¡¡¡ADVERTENCIA!!!
todo lo relatado en el siguiente folletín está BASADO EN HECHOS REALES.
Es una historia absolutamente verdadera salvo por TODO aquello que elijo ficcionalizar para preservar mi intimidad y la de todas las personas involucradas en la historia, que son de carne y hueso y merecen que las cuide ❤️.
Por otro lado, lo que ocurre no lo decido yo, sino las encuestas en las que ustedes mismos votan democráticamente qué pasa a continuación. En ese sentido, si lo que sigue es factualmente verídico o no ES RESPONSABILIDAD DEL PÚBLICO.
Asegúrese, lector, de votar a consciencia porque en sus manos está la génesis de los capítulos subsiguientes.
El Inglés te propone un plan: “no estamos lejos de mi casa y podemos ir a tomar algo a mi jardín. Es techado y hay mantitas. Vivo con mi hermana pero más allá de eso, no tenemos que entrar a casa si no querés. Como tengas ganas. Sino igual, la pasé re lindo”. La combinación “lugar tranquilo, mantita y charla con el Inglés” suena embriagadora. Precisamente por eso sería mejor esquivarla. Sacas el celular para escribirle a L.
Si das por concluida la velada, mandas el mensaje a)

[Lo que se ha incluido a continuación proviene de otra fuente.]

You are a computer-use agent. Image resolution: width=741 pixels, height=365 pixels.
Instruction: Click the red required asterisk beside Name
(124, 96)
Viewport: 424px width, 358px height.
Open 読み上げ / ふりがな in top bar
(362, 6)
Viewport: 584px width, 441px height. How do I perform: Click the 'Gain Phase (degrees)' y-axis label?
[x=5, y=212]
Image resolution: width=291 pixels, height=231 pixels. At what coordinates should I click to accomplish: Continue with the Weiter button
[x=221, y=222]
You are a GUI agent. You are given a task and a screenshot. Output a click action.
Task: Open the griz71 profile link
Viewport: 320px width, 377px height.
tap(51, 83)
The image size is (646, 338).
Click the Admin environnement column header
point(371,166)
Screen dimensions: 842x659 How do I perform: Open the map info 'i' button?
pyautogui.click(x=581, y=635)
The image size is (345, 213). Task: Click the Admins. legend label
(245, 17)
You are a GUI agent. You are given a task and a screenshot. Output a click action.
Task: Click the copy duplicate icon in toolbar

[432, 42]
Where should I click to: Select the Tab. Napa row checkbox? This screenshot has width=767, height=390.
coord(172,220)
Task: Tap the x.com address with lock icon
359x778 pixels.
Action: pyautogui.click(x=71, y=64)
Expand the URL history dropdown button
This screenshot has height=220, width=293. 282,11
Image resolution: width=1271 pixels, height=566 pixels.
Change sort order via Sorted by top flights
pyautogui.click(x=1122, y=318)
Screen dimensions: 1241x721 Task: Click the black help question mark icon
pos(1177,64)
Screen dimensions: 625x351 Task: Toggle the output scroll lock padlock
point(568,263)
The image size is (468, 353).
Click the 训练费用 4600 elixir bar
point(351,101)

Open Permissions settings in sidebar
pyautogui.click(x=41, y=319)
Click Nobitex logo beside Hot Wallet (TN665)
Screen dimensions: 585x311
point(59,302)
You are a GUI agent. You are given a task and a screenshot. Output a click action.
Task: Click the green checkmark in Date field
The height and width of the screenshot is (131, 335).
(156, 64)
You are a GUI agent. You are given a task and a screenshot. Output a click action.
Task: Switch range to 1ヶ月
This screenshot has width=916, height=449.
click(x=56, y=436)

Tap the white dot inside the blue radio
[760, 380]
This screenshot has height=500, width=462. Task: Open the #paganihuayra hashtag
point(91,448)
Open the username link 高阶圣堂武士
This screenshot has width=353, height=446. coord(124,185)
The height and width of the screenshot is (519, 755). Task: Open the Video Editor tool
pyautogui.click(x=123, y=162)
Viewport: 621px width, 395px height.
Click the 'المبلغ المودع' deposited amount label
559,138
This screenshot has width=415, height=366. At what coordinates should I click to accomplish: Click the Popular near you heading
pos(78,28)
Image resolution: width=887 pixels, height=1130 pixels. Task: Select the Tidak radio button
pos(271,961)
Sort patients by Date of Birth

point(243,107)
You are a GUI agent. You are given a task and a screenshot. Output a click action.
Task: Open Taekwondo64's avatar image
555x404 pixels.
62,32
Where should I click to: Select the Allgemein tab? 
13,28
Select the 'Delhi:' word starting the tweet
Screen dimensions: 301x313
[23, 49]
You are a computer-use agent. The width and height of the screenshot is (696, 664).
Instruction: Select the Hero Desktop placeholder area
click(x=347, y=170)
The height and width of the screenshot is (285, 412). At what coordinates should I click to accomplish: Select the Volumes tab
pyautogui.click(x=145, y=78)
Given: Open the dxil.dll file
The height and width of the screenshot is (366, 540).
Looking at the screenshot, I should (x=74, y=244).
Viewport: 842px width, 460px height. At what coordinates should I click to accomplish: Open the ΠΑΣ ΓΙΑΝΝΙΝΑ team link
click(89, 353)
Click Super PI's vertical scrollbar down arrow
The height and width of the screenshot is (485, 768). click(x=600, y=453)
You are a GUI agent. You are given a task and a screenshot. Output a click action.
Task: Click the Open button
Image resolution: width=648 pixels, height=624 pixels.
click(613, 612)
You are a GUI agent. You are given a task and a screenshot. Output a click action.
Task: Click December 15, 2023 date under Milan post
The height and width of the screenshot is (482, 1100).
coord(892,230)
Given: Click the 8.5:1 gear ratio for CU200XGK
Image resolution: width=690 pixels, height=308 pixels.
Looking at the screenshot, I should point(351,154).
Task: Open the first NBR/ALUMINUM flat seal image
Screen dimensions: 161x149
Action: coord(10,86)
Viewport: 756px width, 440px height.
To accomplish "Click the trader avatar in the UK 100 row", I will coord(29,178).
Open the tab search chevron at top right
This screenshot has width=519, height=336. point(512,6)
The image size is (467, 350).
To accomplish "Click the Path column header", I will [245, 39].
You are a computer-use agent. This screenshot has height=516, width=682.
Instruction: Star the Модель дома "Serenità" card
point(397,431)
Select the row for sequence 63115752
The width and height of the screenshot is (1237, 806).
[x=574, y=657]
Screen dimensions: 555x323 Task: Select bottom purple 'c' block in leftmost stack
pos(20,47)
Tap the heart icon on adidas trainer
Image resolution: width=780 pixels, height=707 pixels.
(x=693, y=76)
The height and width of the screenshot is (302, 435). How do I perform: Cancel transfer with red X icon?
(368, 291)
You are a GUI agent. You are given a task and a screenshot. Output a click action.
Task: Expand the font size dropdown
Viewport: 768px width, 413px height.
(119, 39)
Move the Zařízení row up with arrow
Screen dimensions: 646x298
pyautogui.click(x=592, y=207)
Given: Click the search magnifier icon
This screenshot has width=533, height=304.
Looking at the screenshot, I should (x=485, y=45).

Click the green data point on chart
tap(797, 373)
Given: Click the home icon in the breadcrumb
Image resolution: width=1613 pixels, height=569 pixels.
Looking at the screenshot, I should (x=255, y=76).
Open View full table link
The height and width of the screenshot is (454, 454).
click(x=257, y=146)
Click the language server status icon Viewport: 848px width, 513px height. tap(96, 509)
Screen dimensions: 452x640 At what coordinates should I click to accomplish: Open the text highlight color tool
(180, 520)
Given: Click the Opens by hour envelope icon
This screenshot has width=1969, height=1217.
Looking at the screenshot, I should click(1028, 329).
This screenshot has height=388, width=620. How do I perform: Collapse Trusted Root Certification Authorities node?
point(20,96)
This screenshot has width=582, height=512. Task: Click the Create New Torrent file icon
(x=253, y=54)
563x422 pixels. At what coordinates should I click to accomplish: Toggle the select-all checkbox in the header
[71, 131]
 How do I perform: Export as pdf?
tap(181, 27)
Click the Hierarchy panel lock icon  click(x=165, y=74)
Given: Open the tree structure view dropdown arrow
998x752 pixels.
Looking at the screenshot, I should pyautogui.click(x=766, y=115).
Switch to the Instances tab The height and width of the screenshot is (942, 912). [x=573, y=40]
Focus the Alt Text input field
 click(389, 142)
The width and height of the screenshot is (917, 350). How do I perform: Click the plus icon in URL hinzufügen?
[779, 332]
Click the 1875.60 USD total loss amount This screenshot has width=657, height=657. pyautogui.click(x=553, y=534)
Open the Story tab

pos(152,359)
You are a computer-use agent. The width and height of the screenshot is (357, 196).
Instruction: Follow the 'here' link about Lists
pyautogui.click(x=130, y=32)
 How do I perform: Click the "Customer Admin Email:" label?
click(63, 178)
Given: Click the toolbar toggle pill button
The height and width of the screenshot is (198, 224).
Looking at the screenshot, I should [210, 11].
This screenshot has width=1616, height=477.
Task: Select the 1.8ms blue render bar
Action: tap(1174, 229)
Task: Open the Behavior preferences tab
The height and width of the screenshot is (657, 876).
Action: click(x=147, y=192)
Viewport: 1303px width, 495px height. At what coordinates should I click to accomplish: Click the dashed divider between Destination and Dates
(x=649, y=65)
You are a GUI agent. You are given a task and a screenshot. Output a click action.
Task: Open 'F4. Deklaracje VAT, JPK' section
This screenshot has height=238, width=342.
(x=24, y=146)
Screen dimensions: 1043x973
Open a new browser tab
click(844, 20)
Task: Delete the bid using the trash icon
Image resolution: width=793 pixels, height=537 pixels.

Si le avisas que tu noche sigue, envías el mensaje b)
Leelo entero acá.
Respondiste b)
Mientras esperas que L te conteste el mensaje, notas que no trajiste suficiente abrigo. Afuera el clima se volvió más hostil durante el rato que estuvieron embelesados mutuamente y jamás te percataste de que comenzó a lloviznar. El Inglés tampoco luce preparado para enfrentar semejante frío, pero quizá sea una buena excusa para estar más cerca físicamente. Se te ocurre contarle que eso hacen los pinguinos para conservar el calor: amontonarse. El dato le resulta tan irrelevante como tierno y te abraza fuerte.
Juntos buscan la parada de colectivo más cercana, y esperan los 6 minutos que faltan para que pase el suyo. Aún no has conocido a nadie acá que use automóvil entresemana. Él te explica que entrar al centro de Londres en auto implica pagar varios impuestos. Acota, además, que el transporte público en esta ciudad es buenísimo. No suele expresar patriotismo en absoluto, sin embargo esta es la primera vez que describe algo de su país que le agrada o pone porgulloso. Viajan los 30’ de trayecto que los separan de la casa conversando sin parar, aún desinhibidos particularmente por las dos botellas de vino que tomaron en el pub. Cuando finalmente arriban a destino, le mandas tu ubicación a L para que se quede tranquila.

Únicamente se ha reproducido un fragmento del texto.